WHAT IS NEEDED: What you return should be exactly the lines from the one containing "This screenshot has width=1341, height=896." down to the final line of the listing, with nothing else.
========
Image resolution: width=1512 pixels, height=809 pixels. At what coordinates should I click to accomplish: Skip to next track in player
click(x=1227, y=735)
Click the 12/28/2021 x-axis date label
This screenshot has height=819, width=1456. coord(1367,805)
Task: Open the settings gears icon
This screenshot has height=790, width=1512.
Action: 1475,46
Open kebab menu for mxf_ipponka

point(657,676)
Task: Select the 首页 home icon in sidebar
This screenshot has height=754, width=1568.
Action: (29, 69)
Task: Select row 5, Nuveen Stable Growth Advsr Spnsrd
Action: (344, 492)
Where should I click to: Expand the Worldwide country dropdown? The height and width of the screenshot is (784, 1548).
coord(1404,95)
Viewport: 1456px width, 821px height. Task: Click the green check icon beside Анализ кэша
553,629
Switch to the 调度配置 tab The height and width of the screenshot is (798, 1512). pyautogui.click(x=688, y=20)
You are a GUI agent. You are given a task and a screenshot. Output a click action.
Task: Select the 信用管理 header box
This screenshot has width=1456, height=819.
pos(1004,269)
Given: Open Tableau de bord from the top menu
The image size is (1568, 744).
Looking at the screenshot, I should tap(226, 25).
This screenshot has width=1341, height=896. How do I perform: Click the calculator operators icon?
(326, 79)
========
OUTPUT FOR THIS EXERCISE:
This screenshot has width=1341, height=896. How do I perform: Click the calculator operators icon?
(326, 79)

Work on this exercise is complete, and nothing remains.